• [To do] Pull out the lines from the one containing "The width and" through the final line of the listing below and repeat them exactly. Leave the pictures behind.

• [Entries supplied]
........

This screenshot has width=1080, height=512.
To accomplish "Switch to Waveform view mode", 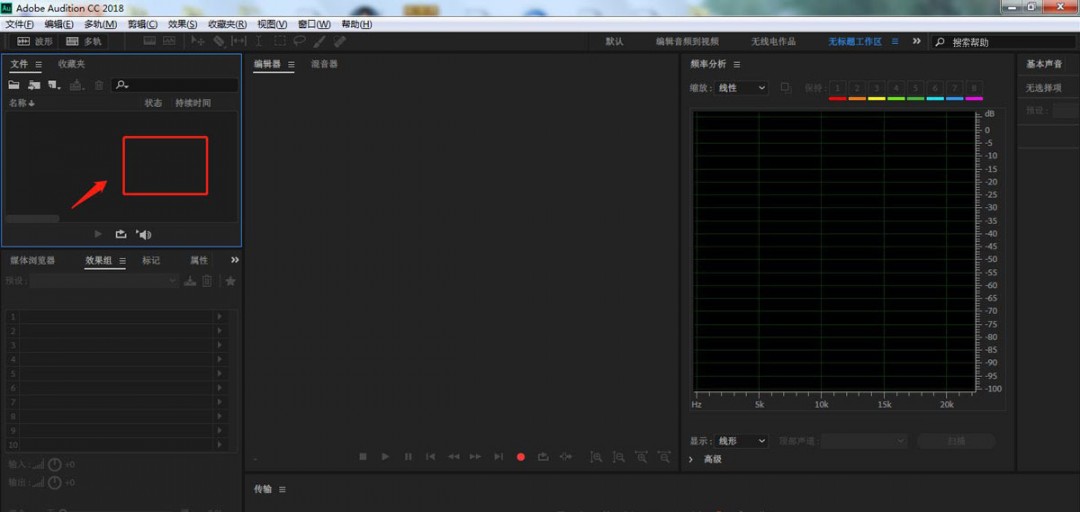I will [35, 42].
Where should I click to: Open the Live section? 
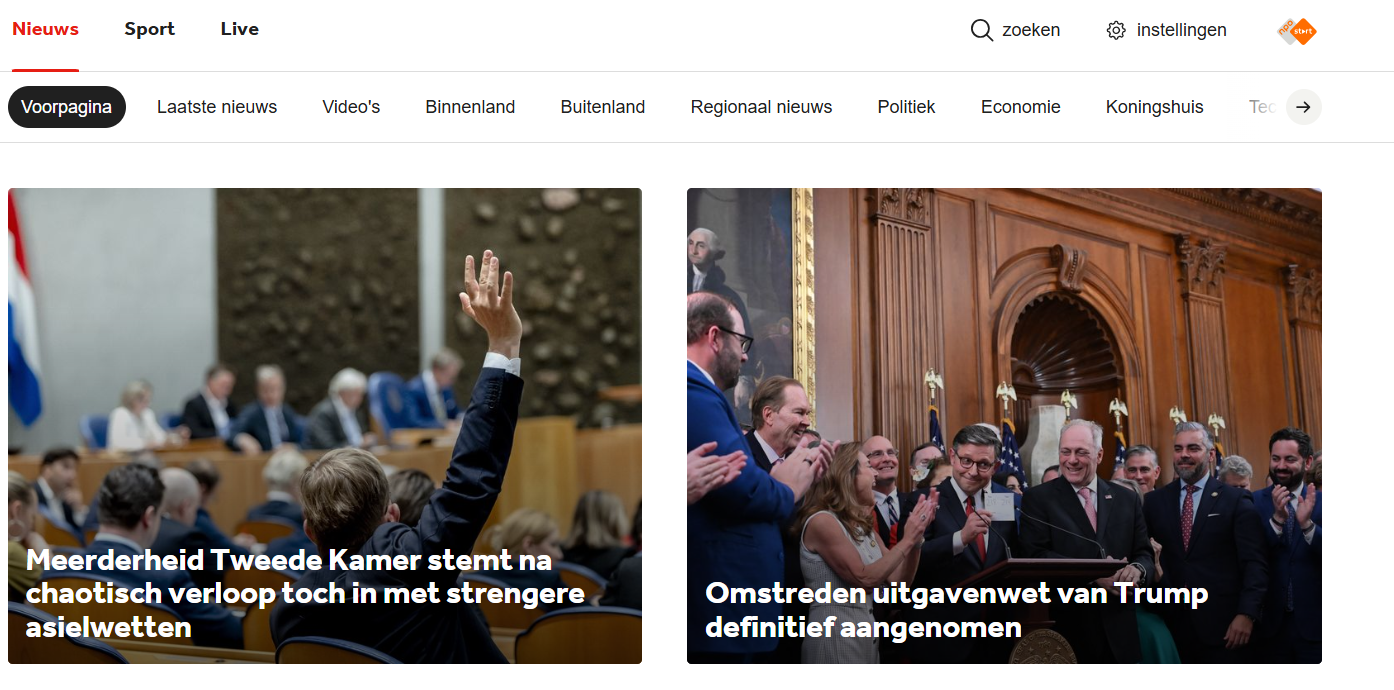click(x=240, y=29)
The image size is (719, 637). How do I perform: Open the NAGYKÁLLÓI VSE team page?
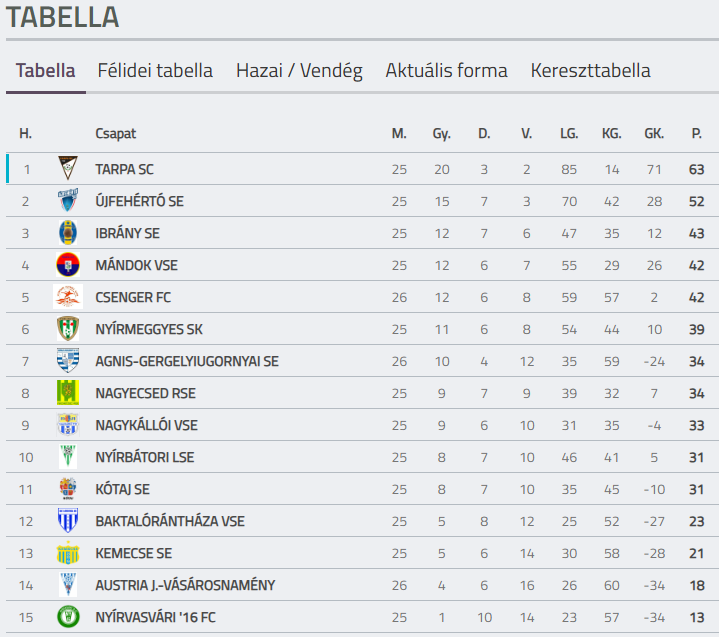coord(146,425)
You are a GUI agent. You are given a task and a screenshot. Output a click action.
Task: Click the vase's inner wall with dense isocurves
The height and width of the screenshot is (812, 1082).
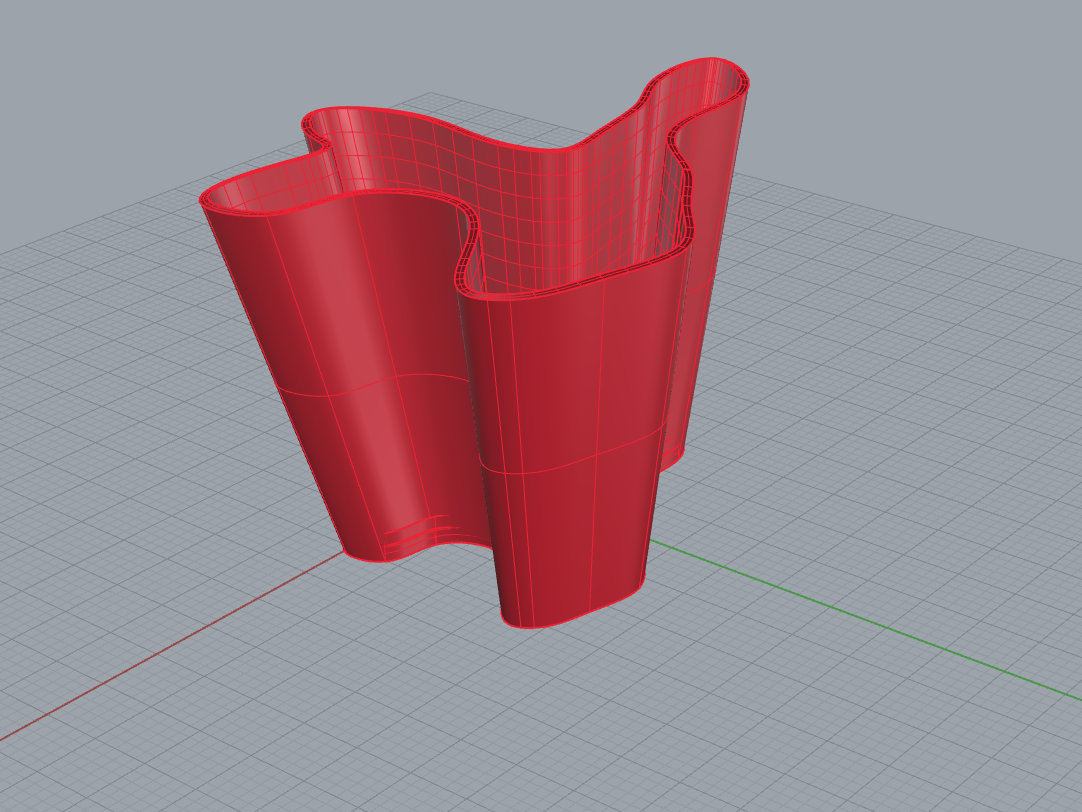[x=560, y=200]
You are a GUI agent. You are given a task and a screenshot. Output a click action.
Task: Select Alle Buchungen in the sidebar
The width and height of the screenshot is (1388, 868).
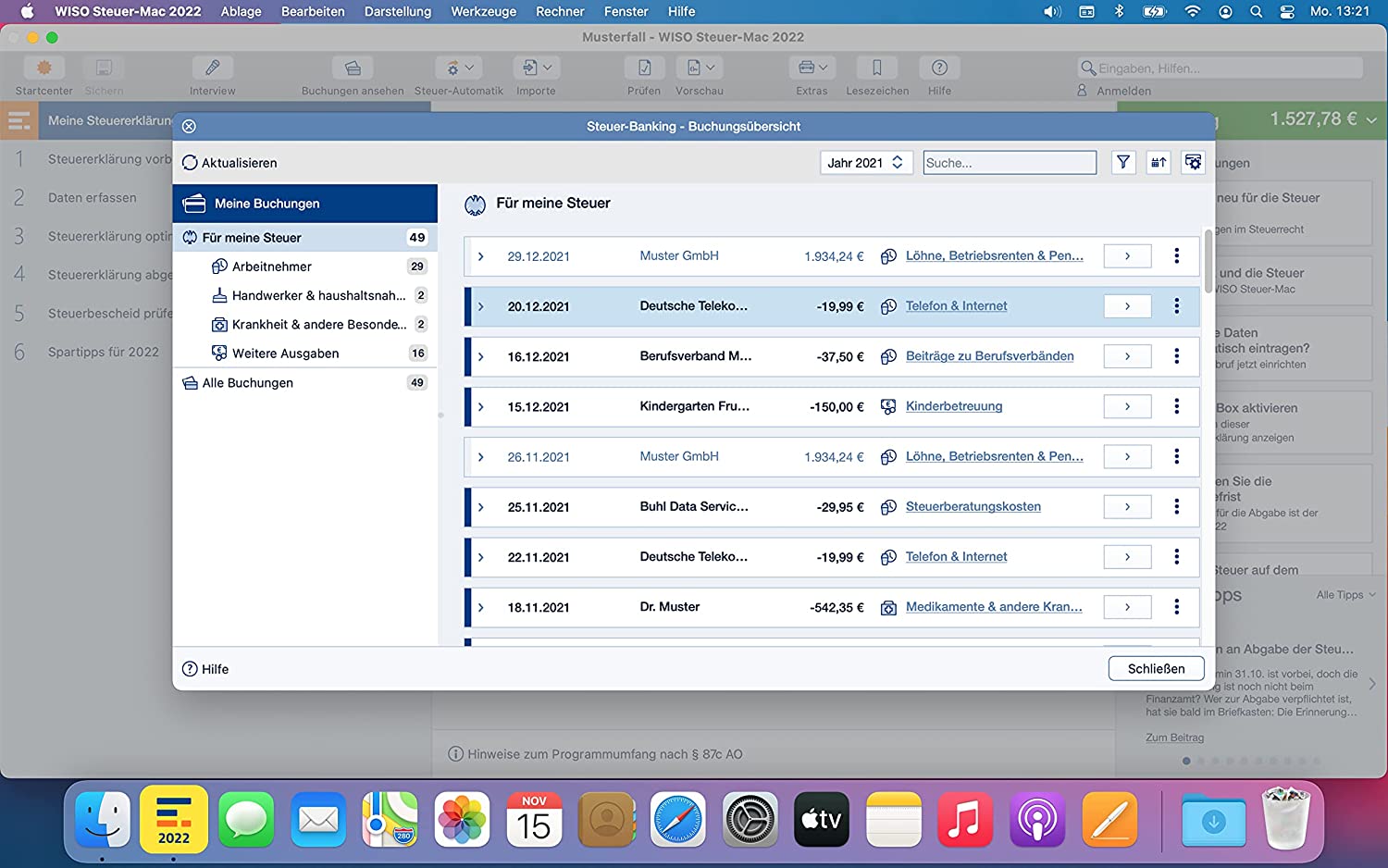[x=247, y=383]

........

• [Solution for this task]
The width and height of the screenshot is (1388, 868).
[x=247, y=383]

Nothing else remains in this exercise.